__WHAT TO WORK ON__. Format the rows below, from the first one through the line containing "Looking at the screenshot, I should [x=1532, y=106].", as a Markdown table with the columns Number and Text, numbering each line and leaving out blank lines.

======== RECORDS FOR THE TASK ========

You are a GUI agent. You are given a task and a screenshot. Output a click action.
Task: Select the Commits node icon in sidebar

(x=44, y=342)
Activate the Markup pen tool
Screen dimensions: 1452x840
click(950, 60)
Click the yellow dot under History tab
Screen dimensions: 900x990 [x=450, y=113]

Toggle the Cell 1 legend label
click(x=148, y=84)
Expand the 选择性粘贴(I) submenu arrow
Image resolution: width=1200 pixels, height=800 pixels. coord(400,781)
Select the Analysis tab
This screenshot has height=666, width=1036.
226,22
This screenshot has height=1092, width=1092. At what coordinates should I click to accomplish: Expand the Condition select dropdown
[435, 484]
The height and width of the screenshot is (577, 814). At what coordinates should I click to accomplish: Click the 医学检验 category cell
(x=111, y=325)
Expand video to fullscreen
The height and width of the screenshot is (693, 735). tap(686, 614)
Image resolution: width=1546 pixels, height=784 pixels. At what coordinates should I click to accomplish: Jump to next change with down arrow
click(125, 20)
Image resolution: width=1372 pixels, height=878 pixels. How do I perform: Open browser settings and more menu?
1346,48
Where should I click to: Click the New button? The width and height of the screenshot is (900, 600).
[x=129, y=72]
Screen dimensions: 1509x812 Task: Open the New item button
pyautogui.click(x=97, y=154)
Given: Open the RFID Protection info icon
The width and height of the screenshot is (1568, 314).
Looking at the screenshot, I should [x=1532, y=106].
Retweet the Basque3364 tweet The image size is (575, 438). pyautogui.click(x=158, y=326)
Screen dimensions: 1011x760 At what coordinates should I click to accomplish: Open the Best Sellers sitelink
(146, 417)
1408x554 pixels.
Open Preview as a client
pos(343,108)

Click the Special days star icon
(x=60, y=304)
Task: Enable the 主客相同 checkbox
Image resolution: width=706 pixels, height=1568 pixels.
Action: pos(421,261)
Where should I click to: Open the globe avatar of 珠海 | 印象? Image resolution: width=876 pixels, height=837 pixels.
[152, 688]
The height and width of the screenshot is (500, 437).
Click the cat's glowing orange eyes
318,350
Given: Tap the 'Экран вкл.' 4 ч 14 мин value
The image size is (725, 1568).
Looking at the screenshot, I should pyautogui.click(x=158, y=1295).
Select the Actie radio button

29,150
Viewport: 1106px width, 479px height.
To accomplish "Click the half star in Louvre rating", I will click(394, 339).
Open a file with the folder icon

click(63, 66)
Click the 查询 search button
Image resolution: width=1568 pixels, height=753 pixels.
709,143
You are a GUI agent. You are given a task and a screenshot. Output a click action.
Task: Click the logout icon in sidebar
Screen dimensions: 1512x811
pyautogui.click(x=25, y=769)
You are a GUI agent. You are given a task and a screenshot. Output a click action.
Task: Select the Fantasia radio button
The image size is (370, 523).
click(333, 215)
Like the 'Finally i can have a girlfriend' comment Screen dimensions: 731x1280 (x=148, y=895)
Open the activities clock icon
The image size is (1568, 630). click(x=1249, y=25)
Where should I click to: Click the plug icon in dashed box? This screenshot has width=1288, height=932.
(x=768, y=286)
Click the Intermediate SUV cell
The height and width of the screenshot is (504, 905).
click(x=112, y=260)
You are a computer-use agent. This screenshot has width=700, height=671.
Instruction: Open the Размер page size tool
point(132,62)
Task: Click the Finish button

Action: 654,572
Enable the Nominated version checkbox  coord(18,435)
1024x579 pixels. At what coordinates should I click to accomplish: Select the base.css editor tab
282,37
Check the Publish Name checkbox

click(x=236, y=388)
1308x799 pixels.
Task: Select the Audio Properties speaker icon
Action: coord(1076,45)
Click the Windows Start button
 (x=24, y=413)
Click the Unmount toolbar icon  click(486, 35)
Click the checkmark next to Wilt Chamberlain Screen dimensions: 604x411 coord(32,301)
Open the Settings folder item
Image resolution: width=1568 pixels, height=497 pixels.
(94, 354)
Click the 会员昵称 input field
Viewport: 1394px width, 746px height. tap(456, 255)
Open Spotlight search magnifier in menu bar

========

__FULL RESPONSE__.
| Number | Text |
|---|---|
| 1 | You are a GUI agent. You are given a task and a screenshot. Output a click action. |
| 2 | Task: Select the Commits node icon in sidebar |
| 3 | (x=44, y=342) |
| 4 | Activate the Markup pen tool |
| 5 | Screen dimensions: 1452x840 |
| 6 | click(950, 60) |
| 7 | Click the yellow dot under History tab |
| 8 | Screen dimensions: 900x990 [x=450, y=113] |
| 9 | Toggle the Cell 1 legend label |
| 10 | click(x=148, y=84) |
| 11 | Expand the 选择性粘贴(I) submenu arrow |
| 12 | Image resolution: width=1200 pixels, height=800 pixels. coord(400,781) |
| 13 | Select the Analysis tab |
| 14 | This screenshot has height=666, width=1036. |
| 15 | 226,22 |
| 16 | This screenshot has height=1092, width=1092. At what coordinates should I click to accomplish: Expand the Condition select dropdown |
| 17 | [435, 484] |
| 18 | The height and width of the screenshot is (577, 814). At what coordinates should I click to accomplish: Click the 医学检验 category cell |
| 19 | (x=111, y=325) |
| 20 | Expand video to fullscreen |
| 21 | The height and width of the screenshot is (693, 735). tap(686, 614) |
| 22 | Image resolution: width=1546 pixels, height=784 pixels. At what coordinates should I click to accomplish: Jump to next change with down arrow |
| 23 | click(125, 20) |
| 24 | Image resolution: width=1372 pixels, height=878 pixels. How do I perform: Open browser settings and more menu? |
| 25 | 1346,48 |
| 26 | Where should I click to: Click the New button? The width and height of the screenshot is (900, 600). |
| 27 | [x=129, y=72] |
| 28 | Screen dimensions: 1509x812 Task: Open the New item button |
| 29 | pyautogui.click(x=97, y=154) |
| 30 | Given: Open the RFID Protection info icon |
| 31 | The width and height of the screenshot is (1568, 314). |
| 32 | Looking at the screenshot, I should [x=1532, y=106]. |